Work to be completed: Once the line with "Image resolution: width=1596, height=2298." is found in the data, output it and each following line exactly, up to and including the line with "Kontakt (1334, 35)", and nothing before or after.

Data supplied:
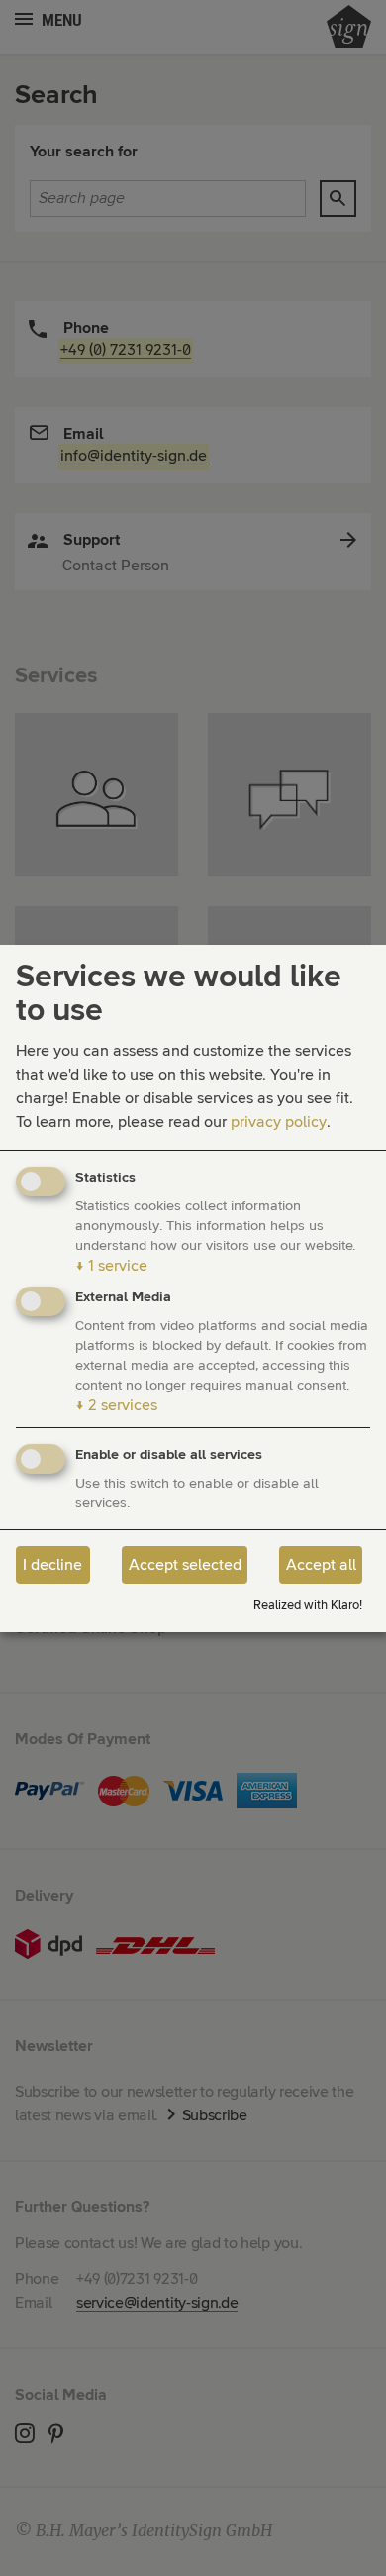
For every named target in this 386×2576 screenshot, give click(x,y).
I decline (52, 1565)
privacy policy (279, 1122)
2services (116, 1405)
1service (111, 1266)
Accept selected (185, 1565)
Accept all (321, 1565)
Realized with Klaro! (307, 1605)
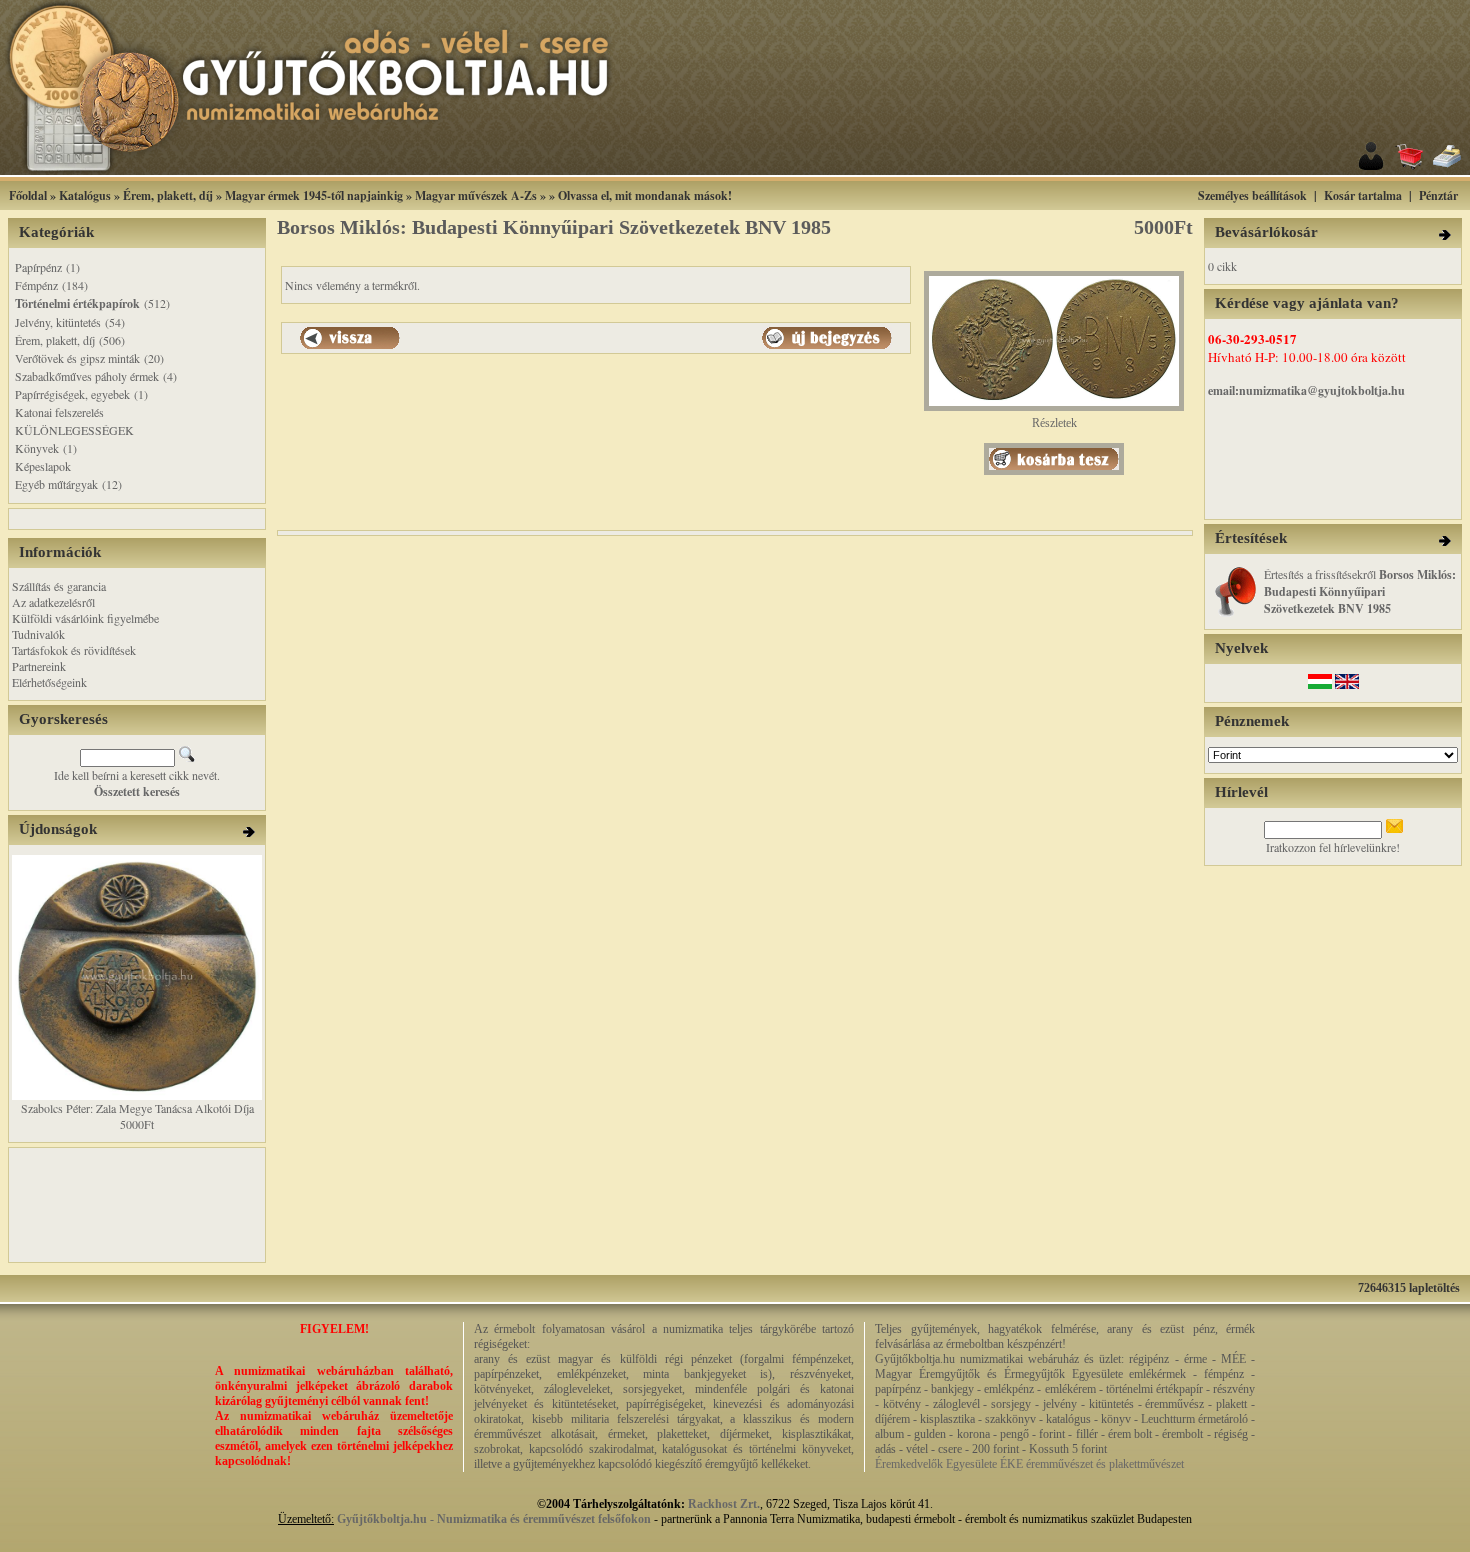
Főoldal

---

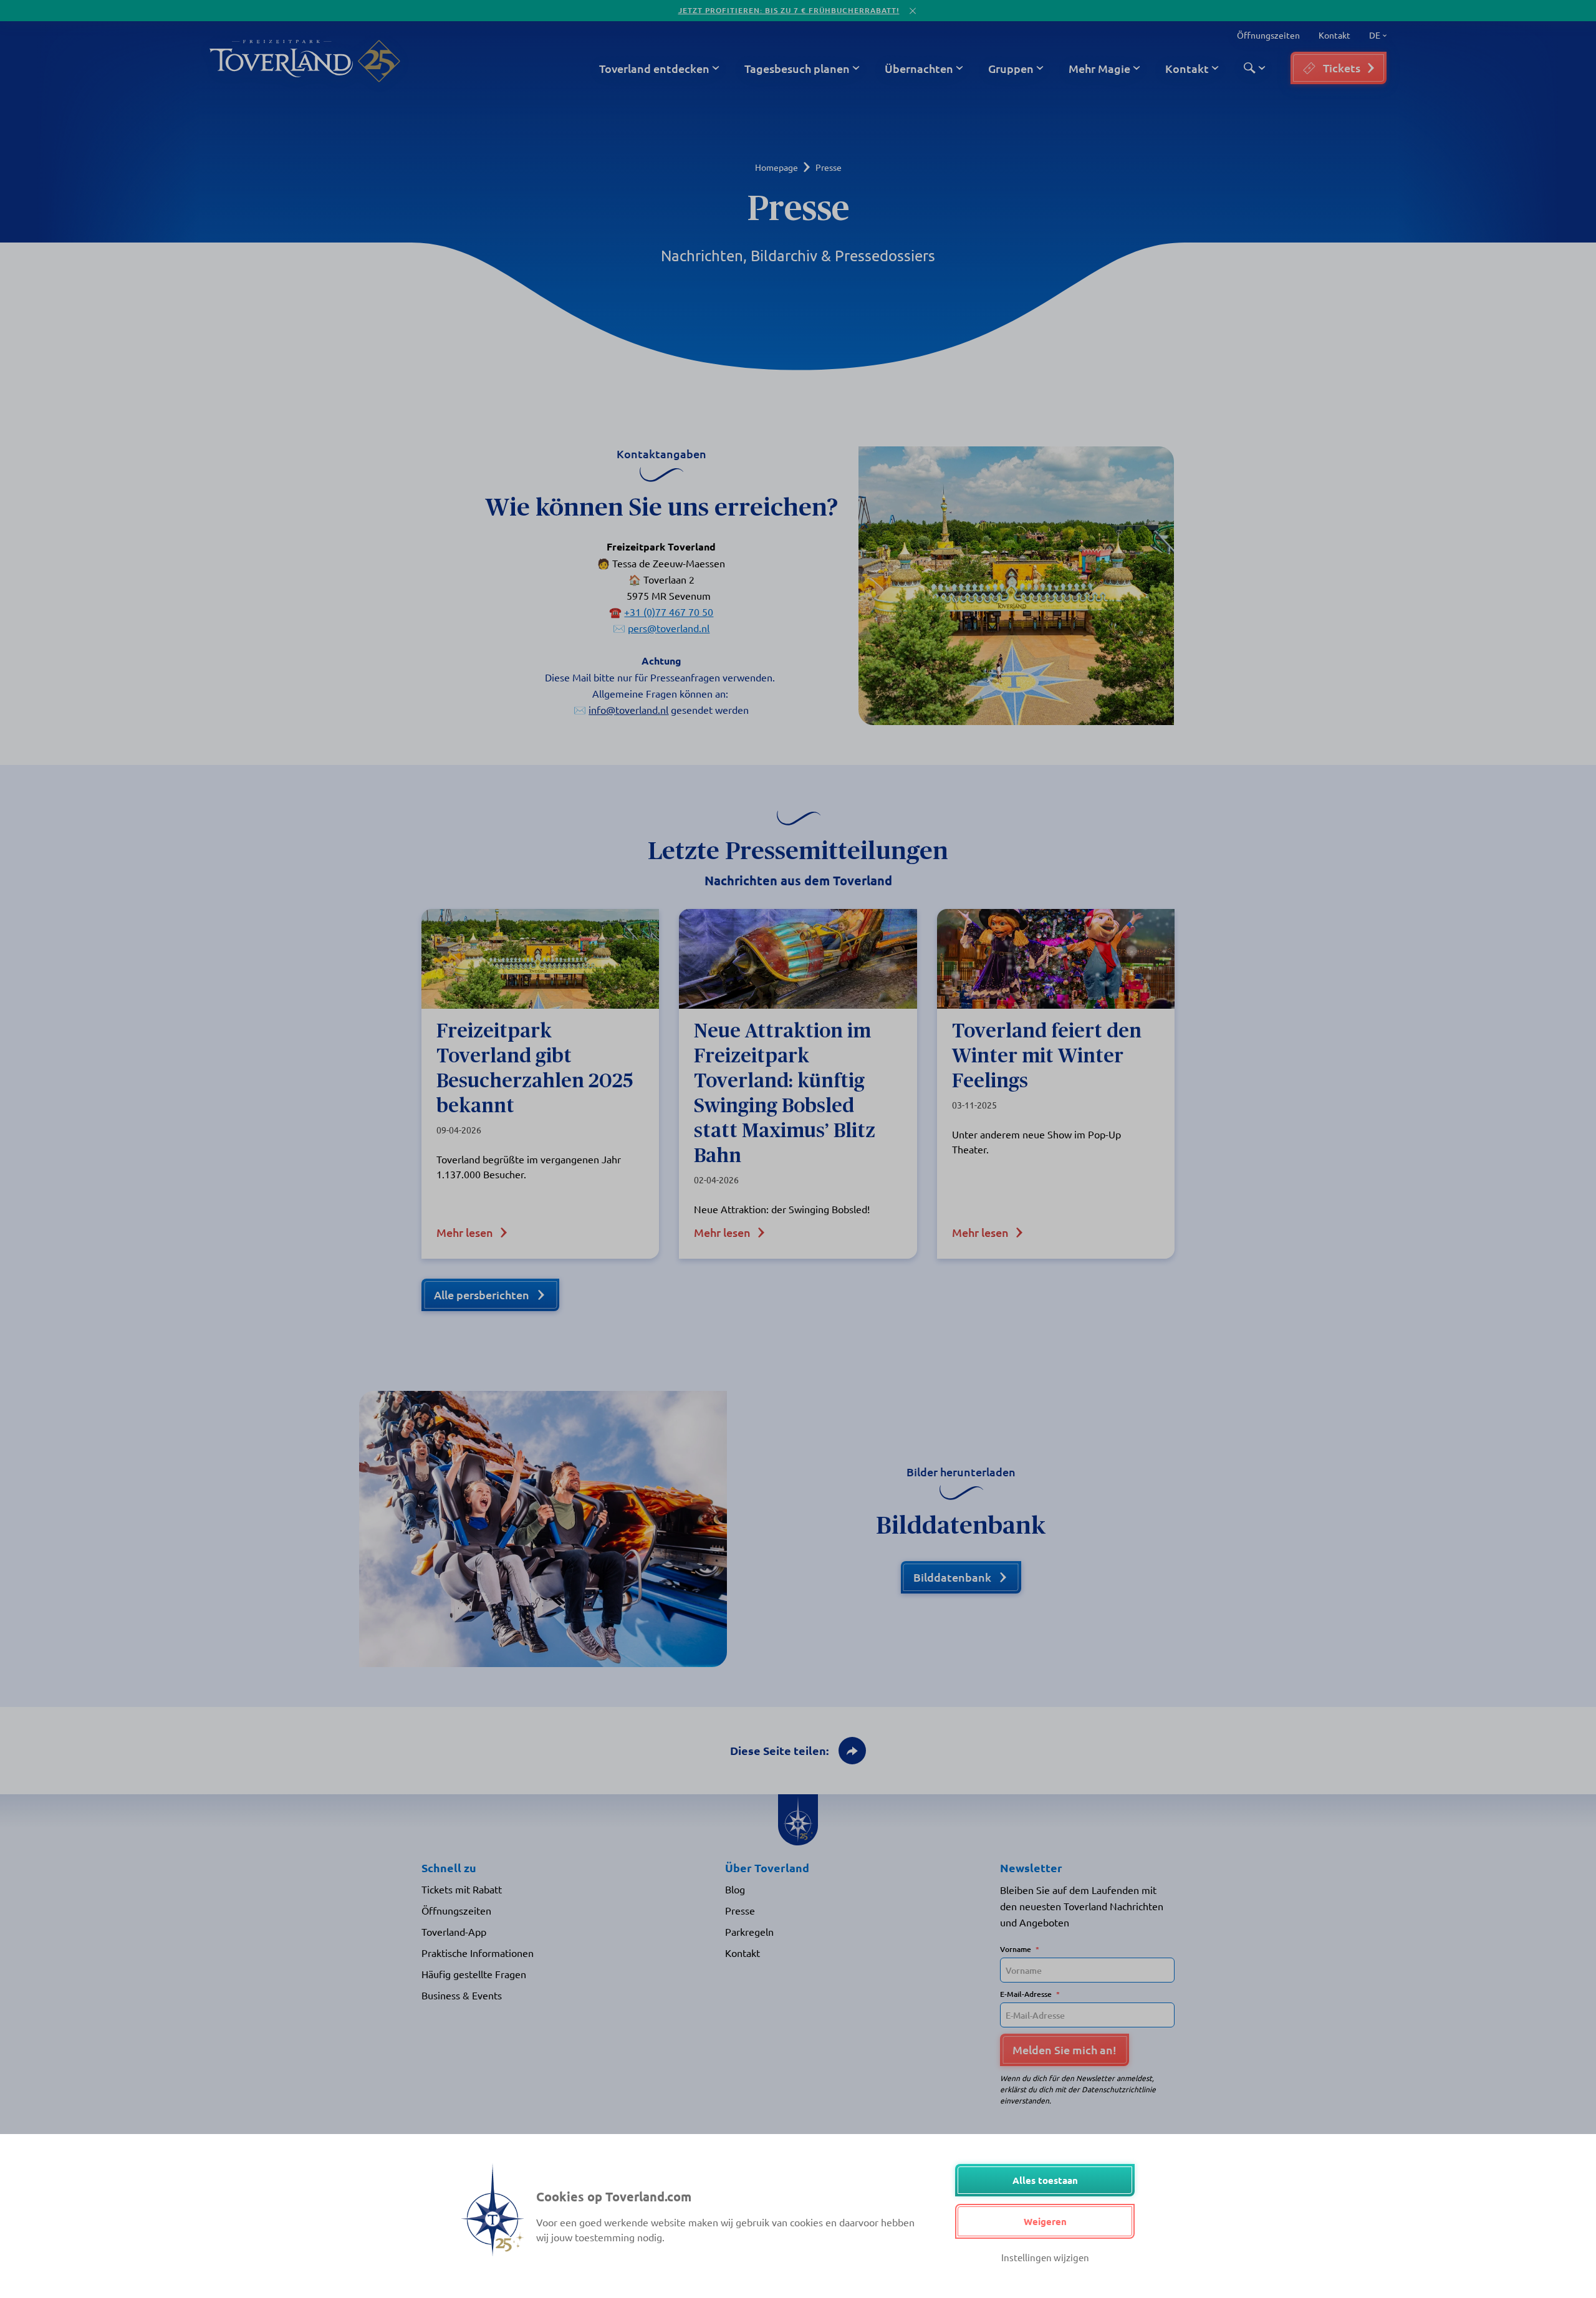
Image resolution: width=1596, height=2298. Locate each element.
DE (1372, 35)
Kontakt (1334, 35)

Response:
Image resolution: width=1596, height=2298. Locate each element.
DE (1372, 35)
Kontakt (1334, 35)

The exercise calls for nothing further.